Understanding group psychology is critical to understanding Nazism and the other authoritarian movements of the early 20th century. Once you realize that while 1930s Germany may have been composed of many brilliant individual scientists, doctors, artists, designers, soldiers, thinkers, tradespeople, businesspersons etc., their collective psychology was about as easy to manipulate as a ten-year-old boy’s: anyone who seemed confident and strong and promised them grand adventures of glorious conquest while wearing cool, scary-looking uniforms could get plenty of buy-in from the people.
Obviously, that didn’t work on everyone. But it worked on enough people. Tragically.
We all know, now, that the Nazi upper-echelon was composed of people who were evil psychopaths. Armed with this knowledge, it is unsurprising that the policies they implemented were evil and insane. The student of history looks back and wonders, “Why didn’t the German people see what was happening?”
The answer is that the evil psychopaths were handed the levers of power with the consent of enough of the people. This is not because all of these people were as evil or insane as the men they ushered into power, but because they, in the child-like state induced by mob psychology, were all too eager to be deceived by the implausible ethno-nationalist fairy-tale they had been told.

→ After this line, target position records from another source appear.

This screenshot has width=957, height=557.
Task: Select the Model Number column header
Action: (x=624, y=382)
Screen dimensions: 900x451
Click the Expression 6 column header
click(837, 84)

The German philosopher Oswald Spengler said of Hitler, “We need a real hero, not a heroic tenor,” implying that Hitler was merely play-acting at being the kind of leader the country truly needed. Despite this, Spengler voted for him anyway–because he too, despite being a man of learning, was susceptible to ethno-nationalist flights of fancy. So it goes.
Put in patriarchal terms, Hitler was playing at the role of father to a nation that collectively wanted just such a figure. Hitler tried to present himself as following in the tradition of beloved strong leaders from Germany’s past, like Otto von Bismarck and especially Frederick the Great. But he wasn’t. Both Frederick and Bismarck were pragmatic administrators, not single-minded zealots willing to destroy their own nation in a doomed bid for martial glory.

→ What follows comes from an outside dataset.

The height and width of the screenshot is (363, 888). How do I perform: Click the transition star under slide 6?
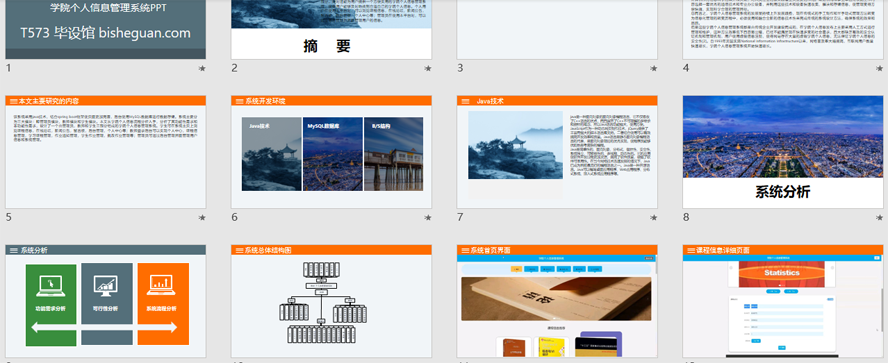click(428, 217)
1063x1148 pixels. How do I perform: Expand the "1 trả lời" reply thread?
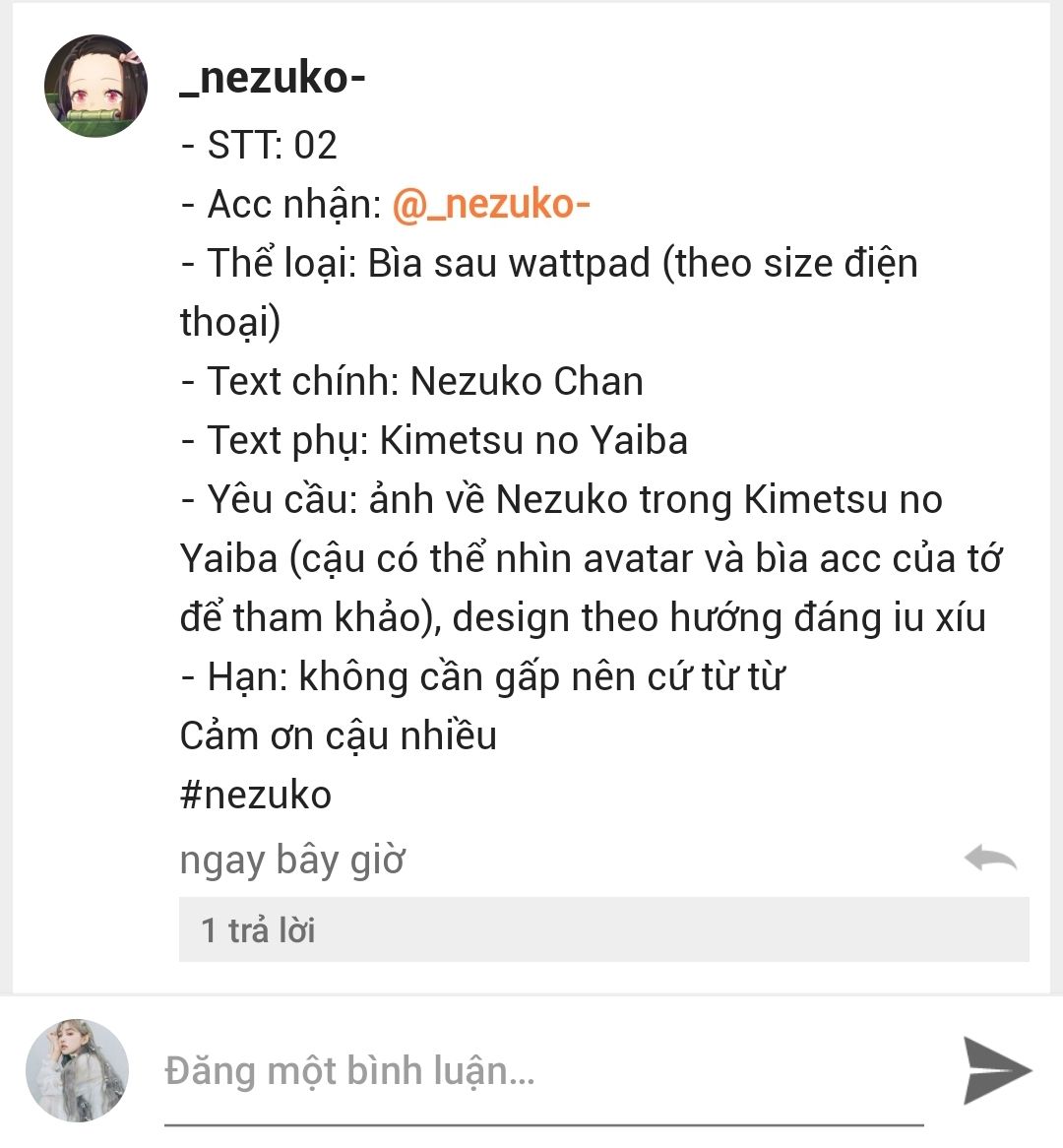click(604, 929)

I dislike allegorical interpretations as a rule, but I think it’s reasonable to read Jojo and the imaginary Hitler he creates to stand in for his absent father as a representation of the German national psyche at the time–believing in comforting lies rather than admitting the awful truth, until the appalling costs become too great and too personal to ignore.
My interpretation of the film is that it’s a dramatization of how a collective mental disease progresses. But collective anything is difficult to portray, and so young Jojo is the substitute for “the people”–a malleable mind representing herd psychology.
I said before the film was polarizing, and so you may well ask, did I love it or hate it?
Well, I loved it. I thought it was one of the best World War II films I’ve seen, because it offers an insight into just how such a horrific event could have happened. Usually Nazis in film are portrayed as nothing more than cardboard villains, but in this film, the truly sinister thing about Nazism is made apparent: the awful seductiveness of it. How it could so easily become normalized, especially among young people who knew nothing else.
But if you were expecting a true satirical comedy, I can see you would be disappointed. Even offended, perhaps. Because the objective of the film isn’t to satirize Nazism. It’s more of an examination of how Nazism took root, which is a very dark and uncomfortable subject, and it’s frankly not very much fun to think about, so they sprinkled in some jokes. Otherwise it would just get too damn dispiriting.
And whatever else may be said about Jojo Rabbit, it isn’t dispiriting. It ends on a hopeful, if bittersweet, note. The fever has broken, the film implies, and the children have a chance to build a better future.